Using a device to record dietary and fitness goals is an exercise of self-regulation. It not only keeps you on track with fitness goals but also builds your self-regulation tank. When you set dietary goals, it is important to remember that dieting can be a catch-22. You need self-regulation to diet, but you need food to keep your self-regulatory fuel tank full. This is why smaller but regular meals work best. And a cheat day has been shown to help. This is probably because it offers the downstairs brain the option of delayed gratification rather than denied indulgences.
Choose a time to work out, such as 30 minutes every other day with a heart rate at 60% capacity. Set a time or calorie-burn goal. Do not quit before this goal is met, and do not exceed this goal. Take a selfie on the treadmill, at the gym, or in your running clothes outside, and post it to your accountability group…mission accomplished!
Home
Choose something to get organized. Consider something like, “Never go to bed until your room is clean (or until your desk is clutter-free).” Put clothes away-in a hamper or hang them up–not on the floor.
Always put dishes in the dishwasher instead of the sink.
Finances
Get a budget app on your phone, or create a document in a preferred program on your computer or tablet. Set a budget, and track your spending.
Learning
Do not procrastinate studying or reading. Consider setting a couple times per day to read a book on a topic you are interested in but is not assigned to you by a teacher or necessary for your job. Read for only 5-10 minutes, and then put the book down at the set time. Do not read longer than you have planned, and do not skip it, even when you want to.
Friendship
Look at and connect with each person you come in contact with throughout the day. Take the time for a personal opening to each text—like, “Hi! I hope you are having a great day!” Then, type your message. If you see someone in person, make eye contact and greet them in a way that says, “I care about you.” Resist the impulse to retreat into your phone or look away.

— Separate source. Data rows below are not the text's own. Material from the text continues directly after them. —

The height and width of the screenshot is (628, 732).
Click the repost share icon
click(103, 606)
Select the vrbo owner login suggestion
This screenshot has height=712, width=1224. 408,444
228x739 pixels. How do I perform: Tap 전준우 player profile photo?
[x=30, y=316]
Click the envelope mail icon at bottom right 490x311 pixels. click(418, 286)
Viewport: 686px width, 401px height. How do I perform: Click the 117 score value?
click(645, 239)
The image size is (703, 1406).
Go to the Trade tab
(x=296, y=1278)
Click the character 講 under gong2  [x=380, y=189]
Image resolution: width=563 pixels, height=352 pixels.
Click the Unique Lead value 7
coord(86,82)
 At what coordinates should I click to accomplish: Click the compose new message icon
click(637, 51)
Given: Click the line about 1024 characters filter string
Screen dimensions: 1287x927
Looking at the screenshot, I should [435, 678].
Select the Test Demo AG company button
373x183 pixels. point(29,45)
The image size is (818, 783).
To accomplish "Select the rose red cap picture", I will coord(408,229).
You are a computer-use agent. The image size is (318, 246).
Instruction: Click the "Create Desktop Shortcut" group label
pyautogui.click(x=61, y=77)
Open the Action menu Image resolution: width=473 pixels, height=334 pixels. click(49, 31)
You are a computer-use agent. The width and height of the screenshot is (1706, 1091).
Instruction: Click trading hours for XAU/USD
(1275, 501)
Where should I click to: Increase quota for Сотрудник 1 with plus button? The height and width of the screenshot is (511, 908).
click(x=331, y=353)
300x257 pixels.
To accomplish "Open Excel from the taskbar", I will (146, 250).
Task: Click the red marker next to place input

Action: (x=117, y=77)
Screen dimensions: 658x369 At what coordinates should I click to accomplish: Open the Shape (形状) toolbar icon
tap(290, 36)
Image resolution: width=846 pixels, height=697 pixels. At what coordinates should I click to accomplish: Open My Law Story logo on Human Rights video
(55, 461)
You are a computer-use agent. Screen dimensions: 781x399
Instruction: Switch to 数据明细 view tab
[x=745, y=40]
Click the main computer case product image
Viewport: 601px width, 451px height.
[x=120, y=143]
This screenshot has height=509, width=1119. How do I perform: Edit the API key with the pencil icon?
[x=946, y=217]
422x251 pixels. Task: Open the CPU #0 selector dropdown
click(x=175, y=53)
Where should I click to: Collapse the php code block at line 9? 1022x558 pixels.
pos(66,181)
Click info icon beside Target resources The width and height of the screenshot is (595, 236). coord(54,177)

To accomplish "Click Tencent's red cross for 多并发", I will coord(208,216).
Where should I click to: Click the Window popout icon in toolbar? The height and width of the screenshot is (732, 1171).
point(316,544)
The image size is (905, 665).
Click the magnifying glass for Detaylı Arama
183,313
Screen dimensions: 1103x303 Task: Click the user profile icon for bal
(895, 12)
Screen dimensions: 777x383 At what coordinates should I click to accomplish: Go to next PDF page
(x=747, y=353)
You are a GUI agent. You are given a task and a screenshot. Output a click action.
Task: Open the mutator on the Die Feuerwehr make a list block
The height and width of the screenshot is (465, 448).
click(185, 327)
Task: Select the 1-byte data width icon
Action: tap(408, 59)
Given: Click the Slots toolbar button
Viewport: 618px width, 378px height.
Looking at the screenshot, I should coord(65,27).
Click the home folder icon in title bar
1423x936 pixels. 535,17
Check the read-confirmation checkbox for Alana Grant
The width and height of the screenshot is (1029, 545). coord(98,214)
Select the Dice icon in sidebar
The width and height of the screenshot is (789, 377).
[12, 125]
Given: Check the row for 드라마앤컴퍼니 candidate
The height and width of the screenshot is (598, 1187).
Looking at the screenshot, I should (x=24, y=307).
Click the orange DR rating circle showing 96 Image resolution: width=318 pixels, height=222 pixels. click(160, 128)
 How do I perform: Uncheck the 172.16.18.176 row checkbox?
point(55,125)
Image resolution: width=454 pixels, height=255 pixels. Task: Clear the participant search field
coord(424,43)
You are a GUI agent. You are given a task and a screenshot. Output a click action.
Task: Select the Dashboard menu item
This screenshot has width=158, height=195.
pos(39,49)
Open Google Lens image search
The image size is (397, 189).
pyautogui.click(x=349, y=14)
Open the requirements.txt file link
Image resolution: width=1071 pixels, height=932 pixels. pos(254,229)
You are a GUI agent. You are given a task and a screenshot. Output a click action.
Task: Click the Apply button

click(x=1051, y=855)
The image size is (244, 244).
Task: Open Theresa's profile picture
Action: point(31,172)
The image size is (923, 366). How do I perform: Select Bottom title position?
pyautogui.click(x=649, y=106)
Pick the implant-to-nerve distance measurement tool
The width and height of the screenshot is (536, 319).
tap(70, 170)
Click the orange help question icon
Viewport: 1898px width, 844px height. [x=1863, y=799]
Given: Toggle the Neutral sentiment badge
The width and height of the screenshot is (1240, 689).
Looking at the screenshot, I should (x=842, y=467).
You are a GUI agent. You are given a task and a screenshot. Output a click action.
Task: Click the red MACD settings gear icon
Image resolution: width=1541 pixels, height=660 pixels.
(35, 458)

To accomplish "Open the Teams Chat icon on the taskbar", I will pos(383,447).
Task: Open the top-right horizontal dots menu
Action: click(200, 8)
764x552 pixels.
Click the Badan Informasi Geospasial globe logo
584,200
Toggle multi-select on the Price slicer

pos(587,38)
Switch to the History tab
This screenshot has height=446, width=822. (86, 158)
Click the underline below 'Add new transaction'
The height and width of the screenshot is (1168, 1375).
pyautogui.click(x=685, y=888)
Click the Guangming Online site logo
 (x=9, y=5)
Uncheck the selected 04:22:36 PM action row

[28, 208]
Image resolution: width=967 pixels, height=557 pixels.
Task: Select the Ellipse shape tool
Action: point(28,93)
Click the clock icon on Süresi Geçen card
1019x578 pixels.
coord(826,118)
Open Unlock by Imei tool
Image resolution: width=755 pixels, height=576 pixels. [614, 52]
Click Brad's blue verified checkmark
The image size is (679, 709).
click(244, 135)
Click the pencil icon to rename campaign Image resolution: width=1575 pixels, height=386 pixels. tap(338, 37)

Learn to listen better in conversations. Resist the urge to interrupt during a conversation. This is called mindful speech.
Put your phone down when you are talking with other people, do not pick it up until you leave their presence and the conversation is over.
Family
Take time each day to reach out to a different member of your family, shoot them a text, email, or even write them a short note to drop in the mail. Perhaps pick one family member for each day of the week and find something kind to do for them.
General ideas
Set a schedule and stick to it, making sure you are on time. Many of us have a natural inclination to procrastinate in leaving for class or an appointment or dinner for a few moments longer. Resisting this urge can build willpower!
Spiritual goals
If you are a spiritual person, pick a few spiritual exercises to perform each day. Treat this plan as if you have an appointment with a teacher, manager or doctor, and keep it! Meditation, focused attention exercises or other spiritual activities have been shown to cause a dramatic increase in self-regulation.
Pick a change to make from the previous list or choose one of your own. Let me stress to only choose one thing to work on at a time. Write down why you are choosing this change. Figure out how you are going to monitor your successes and failures, how you will reward yourself for sticking to it, and how you will hold yourself accountable.
Once the changes you are trying to make become second nature, you should have an increased amount of self-regulation. Don’t stop there! Building your willpower tank is a life-long project! The good news is that well-being is a product of this growing process. The more self-regulation you have, the better you feel because the more growth you attain. The better you feel, the more you will want to increase your self-regulation and you begin the slow spiral upward..we all want and deserve!